**Set task**:
Rewrite the records from the line holding "Given: Switch to the Reels tab" through the line holding "Where should I", inclusive, with "tab" swapped for "page" and nothing else changed. Leave out the pictures.

**Available data**:
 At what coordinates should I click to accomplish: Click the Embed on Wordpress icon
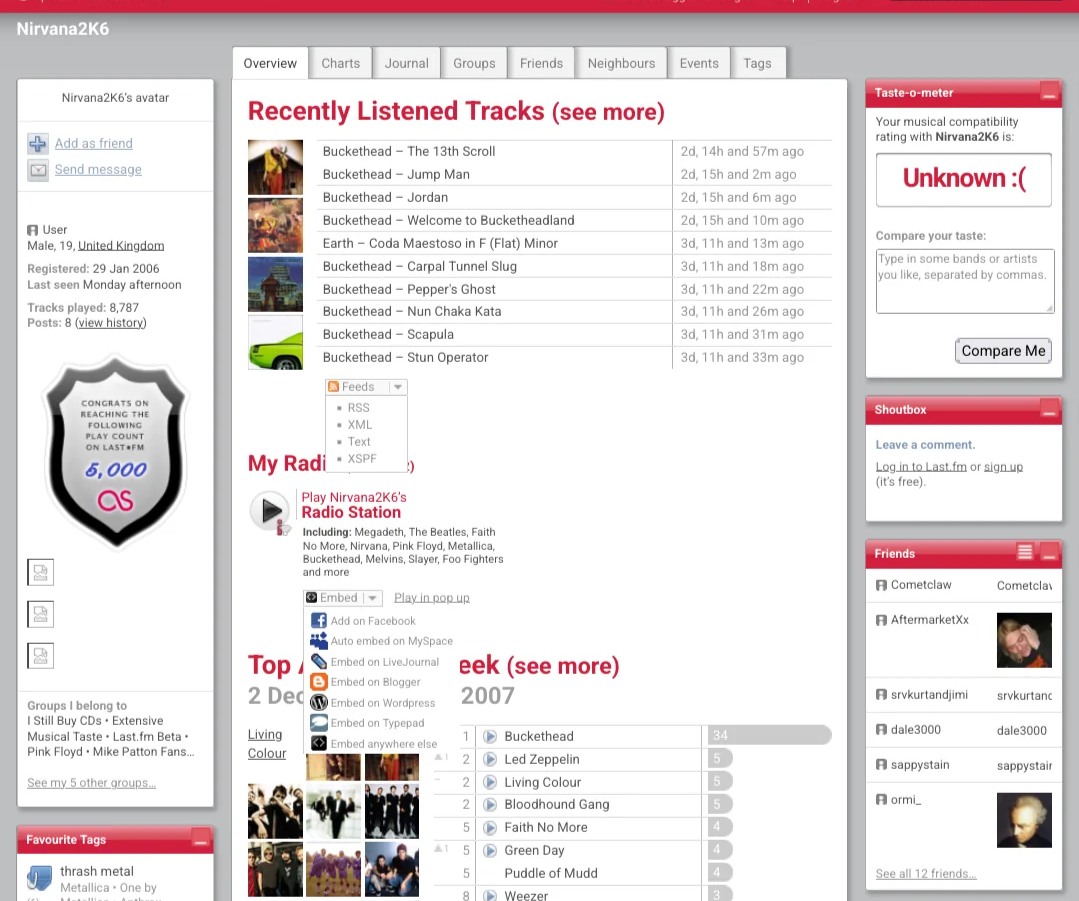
...
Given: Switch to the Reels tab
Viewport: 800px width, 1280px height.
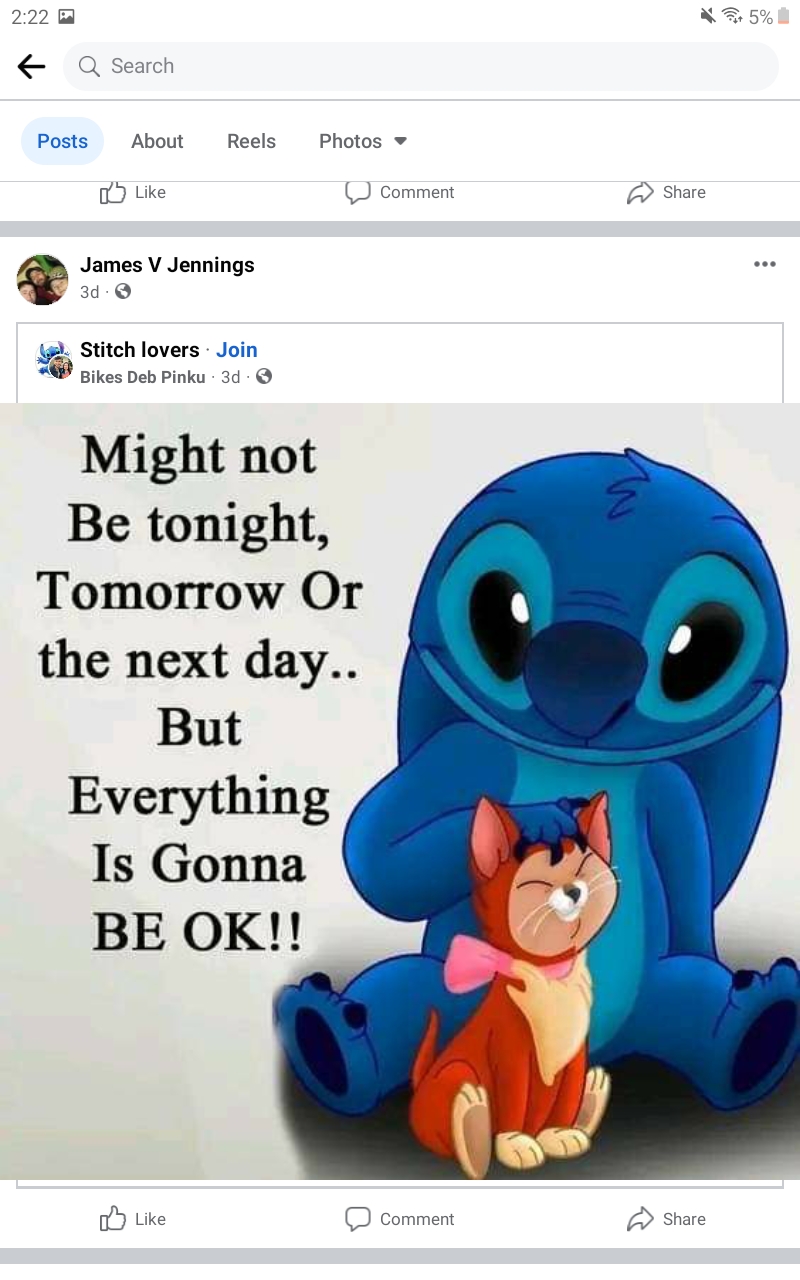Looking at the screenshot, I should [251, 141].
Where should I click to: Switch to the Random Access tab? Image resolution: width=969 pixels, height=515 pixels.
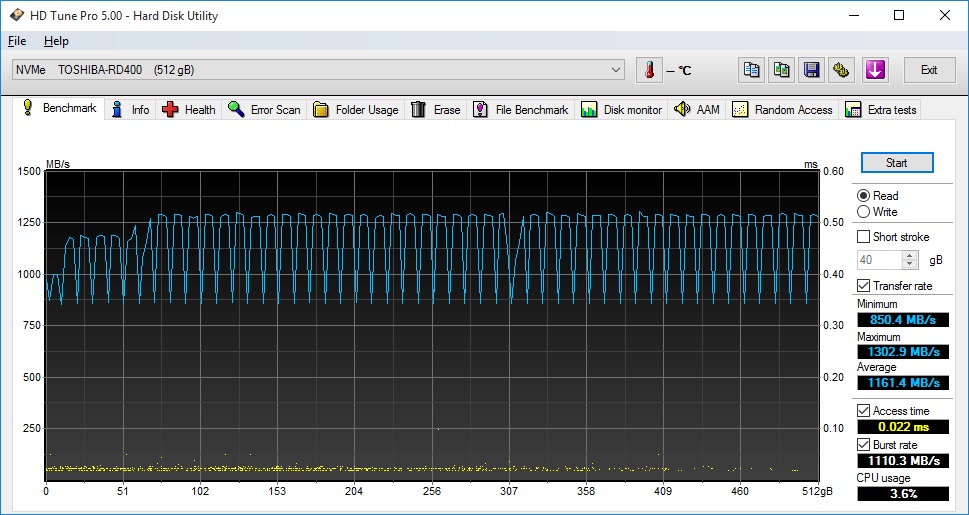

**Final result**:
Given: Switch to the Reels page
Viewport: 800px width, 1280px height.
Looking at the screenshot, I should [251, 141].
Where should I click to: Switch to the Random Access page? Image resolution: width=969 pixels, height=515 pixels.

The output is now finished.